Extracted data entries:
• • • • • • •

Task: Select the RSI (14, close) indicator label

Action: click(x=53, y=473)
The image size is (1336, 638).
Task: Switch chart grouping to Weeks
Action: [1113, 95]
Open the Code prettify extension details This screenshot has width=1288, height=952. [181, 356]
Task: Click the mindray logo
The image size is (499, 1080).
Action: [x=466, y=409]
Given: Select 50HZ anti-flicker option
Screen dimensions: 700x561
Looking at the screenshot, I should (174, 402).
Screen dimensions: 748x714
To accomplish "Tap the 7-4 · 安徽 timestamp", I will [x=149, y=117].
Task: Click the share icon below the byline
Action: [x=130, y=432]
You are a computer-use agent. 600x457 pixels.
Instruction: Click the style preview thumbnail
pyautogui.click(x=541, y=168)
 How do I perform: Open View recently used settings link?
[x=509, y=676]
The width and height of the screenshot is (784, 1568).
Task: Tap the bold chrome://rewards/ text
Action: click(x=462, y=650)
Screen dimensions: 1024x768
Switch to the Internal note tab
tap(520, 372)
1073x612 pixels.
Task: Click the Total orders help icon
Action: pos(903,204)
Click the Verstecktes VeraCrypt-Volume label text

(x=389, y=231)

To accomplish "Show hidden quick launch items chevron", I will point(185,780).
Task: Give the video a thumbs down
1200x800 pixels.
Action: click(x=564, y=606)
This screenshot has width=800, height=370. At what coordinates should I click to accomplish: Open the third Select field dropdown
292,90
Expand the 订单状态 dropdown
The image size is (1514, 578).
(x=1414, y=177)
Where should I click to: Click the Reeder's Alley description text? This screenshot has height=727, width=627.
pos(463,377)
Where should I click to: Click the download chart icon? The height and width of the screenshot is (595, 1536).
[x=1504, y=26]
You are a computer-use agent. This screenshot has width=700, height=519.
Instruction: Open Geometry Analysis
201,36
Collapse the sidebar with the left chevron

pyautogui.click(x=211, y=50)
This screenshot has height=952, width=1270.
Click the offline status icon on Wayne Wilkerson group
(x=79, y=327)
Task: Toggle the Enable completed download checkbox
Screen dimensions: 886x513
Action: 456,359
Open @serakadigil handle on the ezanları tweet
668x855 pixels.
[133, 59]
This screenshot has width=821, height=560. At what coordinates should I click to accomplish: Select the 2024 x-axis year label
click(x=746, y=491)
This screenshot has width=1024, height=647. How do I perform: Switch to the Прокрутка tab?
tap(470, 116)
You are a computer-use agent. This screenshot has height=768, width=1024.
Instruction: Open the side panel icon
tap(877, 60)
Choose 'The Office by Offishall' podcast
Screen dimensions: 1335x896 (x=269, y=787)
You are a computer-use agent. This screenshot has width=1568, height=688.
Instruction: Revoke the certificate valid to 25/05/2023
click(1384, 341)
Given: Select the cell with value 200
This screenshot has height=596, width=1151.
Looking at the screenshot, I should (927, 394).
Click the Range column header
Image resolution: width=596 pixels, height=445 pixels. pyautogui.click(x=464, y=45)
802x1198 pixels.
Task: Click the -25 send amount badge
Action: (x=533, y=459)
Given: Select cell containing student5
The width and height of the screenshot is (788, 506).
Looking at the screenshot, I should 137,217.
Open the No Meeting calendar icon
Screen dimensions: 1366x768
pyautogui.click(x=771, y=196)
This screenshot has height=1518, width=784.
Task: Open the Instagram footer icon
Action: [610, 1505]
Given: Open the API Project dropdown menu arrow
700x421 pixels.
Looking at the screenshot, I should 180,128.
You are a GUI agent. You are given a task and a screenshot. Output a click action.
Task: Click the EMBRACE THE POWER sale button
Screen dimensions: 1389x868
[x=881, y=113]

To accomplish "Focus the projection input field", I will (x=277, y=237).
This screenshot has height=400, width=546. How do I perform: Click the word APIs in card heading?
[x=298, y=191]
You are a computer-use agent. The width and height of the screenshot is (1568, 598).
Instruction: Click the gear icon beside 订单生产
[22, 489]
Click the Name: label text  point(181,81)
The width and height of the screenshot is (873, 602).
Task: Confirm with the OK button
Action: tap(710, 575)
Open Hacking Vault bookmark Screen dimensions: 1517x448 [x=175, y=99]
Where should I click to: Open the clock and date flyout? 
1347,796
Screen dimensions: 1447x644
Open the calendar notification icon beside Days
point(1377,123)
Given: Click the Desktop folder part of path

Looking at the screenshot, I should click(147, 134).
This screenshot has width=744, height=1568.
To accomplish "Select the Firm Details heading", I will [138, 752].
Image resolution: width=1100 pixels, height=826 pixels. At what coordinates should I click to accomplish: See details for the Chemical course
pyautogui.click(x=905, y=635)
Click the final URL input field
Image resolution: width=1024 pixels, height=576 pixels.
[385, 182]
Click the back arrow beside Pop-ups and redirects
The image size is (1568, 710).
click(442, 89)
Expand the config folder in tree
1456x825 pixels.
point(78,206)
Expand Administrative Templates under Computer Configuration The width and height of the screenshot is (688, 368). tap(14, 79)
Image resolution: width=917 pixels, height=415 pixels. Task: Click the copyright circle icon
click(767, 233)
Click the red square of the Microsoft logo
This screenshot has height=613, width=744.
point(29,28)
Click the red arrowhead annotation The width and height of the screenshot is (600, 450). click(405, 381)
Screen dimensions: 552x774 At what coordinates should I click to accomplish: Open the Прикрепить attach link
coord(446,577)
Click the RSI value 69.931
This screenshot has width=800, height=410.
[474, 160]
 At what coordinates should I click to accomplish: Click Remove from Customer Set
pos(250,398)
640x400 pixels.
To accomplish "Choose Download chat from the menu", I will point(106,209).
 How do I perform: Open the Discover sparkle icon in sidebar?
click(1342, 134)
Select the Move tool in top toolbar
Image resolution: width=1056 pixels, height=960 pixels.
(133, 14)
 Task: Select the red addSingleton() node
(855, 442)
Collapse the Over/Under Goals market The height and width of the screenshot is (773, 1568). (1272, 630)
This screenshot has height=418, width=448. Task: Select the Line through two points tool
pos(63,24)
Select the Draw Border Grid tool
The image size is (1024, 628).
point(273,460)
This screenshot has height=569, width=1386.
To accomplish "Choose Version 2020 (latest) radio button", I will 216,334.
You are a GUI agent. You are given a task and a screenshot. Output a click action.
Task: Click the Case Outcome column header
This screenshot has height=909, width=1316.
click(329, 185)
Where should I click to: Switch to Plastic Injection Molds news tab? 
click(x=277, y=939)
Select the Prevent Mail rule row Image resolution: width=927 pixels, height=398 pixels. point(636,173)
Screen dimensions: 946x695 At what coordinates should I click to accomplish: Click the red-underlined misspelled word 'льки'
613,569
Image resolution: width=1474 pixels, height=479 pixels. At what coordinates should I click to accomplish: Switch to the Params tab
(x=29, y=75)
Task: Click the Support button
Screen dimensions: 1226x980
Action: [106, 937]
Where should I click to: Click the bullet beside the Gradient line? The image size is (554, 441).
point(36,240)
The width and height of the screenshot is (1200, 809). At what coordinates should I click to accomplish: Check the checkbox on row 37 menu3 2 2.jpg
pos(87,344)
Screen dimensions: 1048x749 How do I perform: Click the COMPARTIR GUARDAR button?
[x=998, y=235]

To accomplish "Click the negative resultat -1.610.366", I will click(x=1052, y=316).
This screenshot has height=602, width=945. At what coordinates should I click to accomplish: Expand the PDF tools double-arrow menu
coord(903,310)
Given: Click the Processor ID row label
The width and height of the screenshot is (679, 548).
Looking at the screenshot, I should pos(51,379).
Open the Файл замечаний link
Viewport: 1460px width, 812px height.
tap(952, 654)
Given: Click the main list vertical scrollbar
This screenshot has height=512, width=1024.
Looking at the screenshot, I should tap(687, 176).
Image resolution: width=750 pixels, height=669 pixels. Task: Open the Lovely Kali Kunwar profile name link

• • • • • • •

## What the task requires
Each record above should be transcribed exactly.

## Output
Task: Select the RSI (14, close) indicator label

Action: click(x=53, y=473)
The image size is (1336, 638).
Task: Switch chart grouping to Weeks
Action: [1113, 95]
Open the Code prettify extension details This screenshot has width=1288, height=952. [181, 356]
Task: Click the mindray logo
The image size is (499, 1080).
Action: [x=466, y=409]
Given: Select 50HZ anti-flicker option
Screen dimensions: 700x561
Looking at the screenshot, I should (174, 402).
Screen dimensions: 748x714
To accomplish "Tap the 7-4 · 安徽 timestamp", I will [x=149, y=117].
Task: Click the share icon below the byline
Action: [x=130, y=432]
You are a computer-use agent. 600x457 pixels.
Instruction: Click the style preview thumbnail
pyautogui.click(x=541, y=168)
 How do I perform: Open View recently used settings link?
[x=509, y=676]
The width and height of the screenshot is (784, 1568).
Task: Tap the bold chrome://rewards/ text
Action: click(x=462, y=650)
Screen dimensions: 1024x768
Switch to the Internal note tab
tap(520, 372)
1073x612 pixels.
Task: Click the Total orders help icon
Action: pos(903,204)
Click the Verstecktes VeraCrypt-Volume label text

(x=389, y=231)

To accomplish "Show hidden quick launch items chevron", I will point(185,780).
Task: Give the video a thumbs down
1200x800 pixels.
Action: click(x=564, y=606)
This screenshot has width=800, height=370. At what coordinates should I click to accomplish: Open the third Select field dropdown
292,90
Expand the 订单状态 dropdown
The image size is (1514, 578).
(x=1414, y=177)
Where should I click to: Click the Reeder's Alley description text? This screenshot has height=727, width=627.
pos(463,377)
Where should I click to: Click the download chart icon? The height and width of the screenshot is (595, 1536).
[x=1504, y=26]
You are a computer-use agent. This screenshot has width=700, height=519.
Instruction: Open Geometry Analysis
201,36
Collapse the sidebar with the left chevron

pyautogui.click(x=211, y=50)
This screenshot has height=952, width=1270.
Click the offline status icon on Wayne Wilkerson group
(x=79, y=327)
Task: Toggle the Enable completed download checkbox
Screen dimensions: 886x513
Action: 456,359
Open @serakadigil handle on the ezanları tweet
668x855 pixels.
[133, 59]
This screenshot has width=821, height=560. At what coordinates should I click to accomplish: Select the 2024 x-axis year label
click(x=746, y=491)
This screenshot has width=1024, height=647. How do I perform: Switch to the Прокрутка tab?
tap(470, 116)
You are a computer-use agent. This screenshot has height=768, width=1024.
Instruction: Open the side panel icon
tap(877, 60)
Choose 'The Office by Offishall' podcast
Screen dimensions: 1335x896 (x=269, y=787)
You are a computer-use agent. This screenshot has width=1568, height=688.
Instruction: Revoke the certificate valid to 25/05/2023
click(1384, 341)
Given: Select the cell with value 200
This screenshot has height=596, width=1151.
Looking at the screenshot, I should (927, 394).
Click the Range column header
Image resolution: width=596 pixels, height=445 pixels. pyautogui.click(x=464, y=45)
802x1198 pixels.
Task: Click the -25 send amount badge
Action: (x=533, y=459)
Given: Select cell containing student5
The width and height of the screenshot is (788, 506).
Looking at the screenshot, I should 137,217.
Open the No Meeting calendar icon
Screen dimensions: 1366x768
pyautogui.click(x=771, y=196)
This screenshot has height=1518, width=784.
Task: Open the Instagram footer icon
Action: [610, 1505]
Given: Open the API Project dropdown menu arrow
700x421 pixels.
Looking at the screenshot, I should 180,128.
You are a GUI agent. You are given a task and a screenshot. Output a click action.
Task: Click the EMBRACE THE POWER sale button
Screen dimensions: 1389x868
[x=881, y=113]

To accomplish "Focus the projection input field", I will (x=277, y=237).
This screenshot has height=400, width=546. How do I perform: Click the word APIs in card heading?
[x=298, y=191]
You are a computer-use agent. The width and height of the screenshot is (1568, 598).
Instruction: Click the gear icon beside 订单生产
[22, 489]
Click the Name: label text  point(181,81)
The width and height of the screenshot is (873, 602).
Task: Confirm with the OK button
Action: tap(710, 575)
Open Hacking Vault bookmark Screen dimensions: 1517x448 [x=175, y=99]
Where should I click to: Open the clock and date flyout? 
1347,796
Screen dimensions: 1447x644
Open the calendar notification icon beside Days
point(1377,123)
Given: Click the Desktop folder part of path

Looking at the screenshot, I should click(147, 134).
This screenshot has width=744, height=1568.
To accomplish "Select the Firm Details heading", I will [138, 752].
Image resolution: width=1100 pixels, height=826 pixels. At what coordinates should I click to accomplish: See details for the Chemical course
pyautogui.click(x=905, y=635)
Click the final URL input field
Image resolution: width=1024 pixels, height=576 pixels.
[385, 182]
Click the back arrow beside Pop-ups and redirects
The image size is (1568, 710).
click(442, 89)
Expand the config folder in tree
1456x825 pixels.
point(78,206)
Expand Administrative Templates under Computer Configuration The width and height of the screenshot is (688, 368). tap(14, 79)
Image resolution: width=917 pixels, height=415 pixels. Task: Click the copyright circle icon
click(767, 233)
Click the red square of the Microsoft logo
This screenshot has height=613, width=744.
point(29,28)
Click the red arrowhead annotation The width and height of the screenshot is (600, 450). click(405, 381)
Screen dimensions: 552x774 At what coordinates should I click to accomplish: Open the Прикрепить attach link
coord(446,577)
Click the RSI value 69.931
This screenshot has width=800, height=410.
[474, 160]
 At what coordinates should I click to accomplish: Click Remove from Customer Set
pos(250,398)
640x400 pixels.
To accomplish "Choose Download chat from the menu", I will point(106,209).
 How do I perform: Open the Discover sparkle icon in sidebar?
click(1342, 134)
Select the Move tool in top toolbar
Image resolution: width=1056 pixels, height=960 pixels.
(133, 14)
 Task: Select the red addSingleton() node
(855, 442)
Collapse the Over/Under Goals market The height and width of the screenshot is (773, 1568). (1272, 630)
This screenshot has height=418, width=448. Task: Select the Line through two points tool
pos(63,24)
Select the Draw Border Grid tool
The image size is (1024, 628).
point(273,460)
This screenshot has height=569, width=1386.
To accomplish "Choose Version 2020 (latest) radio button", I will 216,334.
You are a GUI agent. You are given a task and a screenshot. Output a click action.
Task: Click the Case Outcome column header
This screenshot has height=909, width=1316.
click(329, 185)
Where should I click to: Switch to Plastic Injection Molds news tab? 
click(x=277, y=939)
Select the Prevent Mail rule row Image resolution: width=927 pixels, height=398 pixels. point(636,173)
Screen dimensions: 946x695 At what coordinates should I click to accomplish: Click the red-underlined misspelled word 'льки'
613,569
Image resolution: width=1474 pixels, height=479 pixels. At what coordinates should I click to accomplish: Switch to the Params tab
(x=29, y=75)
Task: Click the Support button
Screen dimensions: 1226x980
Action: [106, 937]
Where should I click to: Click the bullet beside the Gradient line? The image size is (554, 441).
point(36,240)
The width and height of the screenshot is (1200, 809). At what coordinates should I click to accomplish: Check the checkbox on row 37 menu3 2 2.jpg
pos(87,344)
Screen dimensions: 1048x749 How do I perform: Click the COMPARTIR GUARDAR button?
[x=998, y=235]

To accomplish "Click the negative resultat -1.610.366", I will click(x=1052, y=316).
This screenshot has height=602, width=945. At what coordinates should I click to accomplish: Expand the PDF tools double-arrow menu
coord(903,310)
Given: Click the Processor ID row label
The width and height of the screenshot is (679, 548).
Looking at the screenshot, I should pos(51,379).
Open the Файл замечаний link
Viewport: 1460px width, 812px height.
tap(952, 654)
Given: Click the main list vertical scrollbar
This screenshot has height=512, width=1024.
Looking at the screenshot, I should tap(687, 176).
Image resolution: width=750 pixels, height=669 pixels. Task: Open the Lovely Kali Kunwar profile name link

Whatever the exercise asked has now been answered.